▶ **Extract**:
-----
1989 Isuzu Trooper Clutch Hydraulic Problem

Hello All:

I have a 1989 Isuzu Trooper (don’t smirk, it’s been a good car). Two years ago I replaced the transmission and clutch. Since then, it has acted poorly in hot weather, failing to engage the clutch so that I grind the gears or worse not being able to shift. Willy, my mechanic at Trans-King has checked it all out and replaced the clutch (for free) and it still acts up in hot weather. When he replaced the clutch, he had to bypass the failed servos (none being available for replacement) that apparently helped to boost the pressure in the thin clutch lines.

The symptoms: It starts out fine on a hot day, but once you park and start up again, there it is, grinding and failing to shift gears. Bleeding the clutch seems to correct the problem, but Willy can’t find a leak anywhere in the system. He’s offered to bleed the clutch for free for the life of the Trooper and I know how to do it by myself using a cut-off broomstick to maintain pressure on the clutch pedal, but I primarily use this as my desert vehicle. So, I would appreciate you offering a solution to prevent me from having to bleed the clutch in the middle of the Mojave Desert at high noon. The last time I talked with Willy, he suggested trying to insulate the clutch from the heat of the desert road. Before doing that or going out and buying a big slurp water gun, I thought I’d contact you

Thanks for your consideration of this persisting problem.

Mick Bondello,

presently cool in Coastal California

You may have a clutch master cylinder that’s being effected by engine heat.

When this happens, the clutch master cylinder gets hot enough where the bore of the master cylinder expands. This prevents the cup seal in the master cylinder from completely sealing in the bore. This then allows the hydraulic fluid to by-pass the cup seal where no hydraulic pressure can be produced to operate the slave cylinder. This then is like trying to shift the transmission without stepping on the clutch pedal and the gears grind.

One way to check for this is, carry a bottle of water in the vehicle. The next time the clutch doesn’t function, pour that water over the clutch master cylinder. If hydraulic pressure is restored, it pretty much confirms that the master cylinder is being effected by the engine heat.


Thanks Tester, I’ll give this a try. I’ll also print your reply and show it to Willy.
-----
▶ **Collected data entries**:
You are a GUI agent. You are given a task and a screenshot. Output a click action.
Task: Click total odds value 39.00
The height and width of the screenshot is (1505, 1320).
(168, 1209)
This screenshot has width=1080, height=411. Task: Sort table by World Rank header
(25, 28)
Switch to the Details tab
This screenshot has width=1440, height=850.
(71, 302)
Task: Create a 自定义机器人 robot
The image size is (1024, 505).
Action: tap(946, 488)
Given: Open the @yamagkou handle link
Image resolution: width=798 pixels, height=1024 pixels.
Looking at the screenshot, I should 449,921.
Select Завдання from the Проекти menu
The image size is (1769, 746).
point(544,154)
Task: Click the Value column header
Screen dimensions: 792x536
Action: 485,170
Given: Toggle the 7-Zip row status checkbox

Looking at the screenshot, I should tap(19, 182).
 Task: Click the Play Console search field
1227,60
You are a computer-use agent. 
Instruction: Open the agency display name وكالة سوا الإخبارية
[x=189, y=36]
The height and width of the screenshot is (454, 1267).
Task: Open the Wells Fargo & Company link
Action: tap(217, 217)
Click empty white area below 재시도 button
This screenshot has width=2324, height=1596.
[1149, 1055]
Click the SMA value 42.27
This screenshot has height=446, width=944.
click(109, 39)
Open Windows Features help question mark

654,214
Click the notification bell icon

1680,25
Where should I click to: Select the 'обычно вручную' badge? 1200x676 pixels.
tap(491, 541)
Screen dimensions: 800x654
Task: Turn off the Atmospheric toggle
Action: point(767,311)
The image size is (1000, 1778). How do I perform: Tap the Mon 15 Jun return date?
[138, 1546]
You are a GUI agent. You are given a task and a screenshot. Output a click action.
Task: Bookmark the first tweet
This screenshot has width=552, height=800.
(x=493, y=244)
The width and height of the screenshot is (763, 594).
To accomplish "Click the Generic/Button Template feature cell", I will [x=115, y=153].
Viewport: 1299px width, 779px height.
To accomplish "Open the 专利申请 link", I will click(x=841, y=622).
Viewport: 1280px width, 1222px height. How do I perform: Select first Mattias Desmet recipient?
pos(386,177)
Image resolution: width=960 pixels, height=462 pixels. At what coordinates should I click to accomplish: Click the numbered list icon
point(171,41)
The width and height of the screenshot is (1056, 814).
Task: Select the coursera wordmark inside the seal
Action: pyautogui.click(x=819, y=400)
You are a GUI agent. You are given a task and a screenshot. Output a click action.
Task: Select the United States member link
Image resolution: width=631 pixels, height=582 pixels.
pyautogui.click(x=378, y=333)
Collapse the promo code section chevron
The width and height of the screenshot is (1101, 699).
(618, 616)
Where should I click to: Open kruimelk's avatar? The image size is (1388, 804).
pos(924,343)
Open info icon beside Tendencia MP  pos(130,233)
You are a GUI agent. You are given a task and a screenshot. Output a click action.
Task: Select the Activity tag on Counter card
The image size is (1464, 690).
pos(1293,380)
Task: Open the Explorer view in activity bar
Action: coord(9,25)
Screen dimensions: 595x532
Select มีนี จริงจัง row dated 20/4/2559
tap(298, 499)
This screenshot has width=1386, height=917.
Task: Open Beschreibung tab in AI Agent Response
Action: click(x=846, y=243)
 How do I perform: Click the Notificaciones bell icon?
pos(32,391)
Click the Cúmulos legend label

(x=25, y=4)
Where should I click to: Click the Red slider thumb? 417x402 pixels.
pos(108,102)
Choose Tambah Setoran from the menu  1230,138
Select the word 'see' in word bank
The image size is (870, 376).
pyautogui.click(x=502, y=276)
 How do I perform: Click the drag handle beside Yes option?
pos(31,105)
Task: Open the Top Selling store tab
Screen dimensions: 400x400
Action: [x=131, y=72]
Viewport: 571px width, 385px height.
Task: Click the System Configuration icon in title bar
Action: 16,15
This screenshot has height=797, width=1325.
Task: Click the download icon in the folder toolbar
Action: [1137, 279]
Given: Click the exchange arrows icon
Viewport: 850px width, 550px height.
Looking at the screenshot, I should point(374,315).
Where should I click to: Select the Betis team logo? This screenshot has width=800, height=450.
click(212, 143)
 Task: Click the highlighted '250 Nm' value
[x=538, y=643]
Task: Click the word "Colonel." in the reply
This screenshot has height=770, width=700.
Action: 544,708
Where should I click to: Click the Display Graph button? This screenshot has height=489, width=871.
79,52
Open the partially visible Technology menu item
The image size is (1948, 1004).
-----
▶ **Required work**:
1. Say what the mechanic had to bypass when replacing the clutch, according to the Trooper clutch post.
2. Summarize the Trooper clutch post in two sentences.

▶ **Expected responses**:
1. The failed servos, since none were available for replacement.

2. The owner of a 1989 Isuzu Trooper reports that since the transmission and clutch were replaced, the clutch fails to engage in hot weather and the gears grind or won't shift, a problem that bleeding the clutch corrects although no leak can be found. A reply suggests that engine heat may be expanding the bore of the clutch master cylinder so fluid bypasses the cup seal, and it recommends pouring water over the master cylinder the next time the clutch fails to confirm this.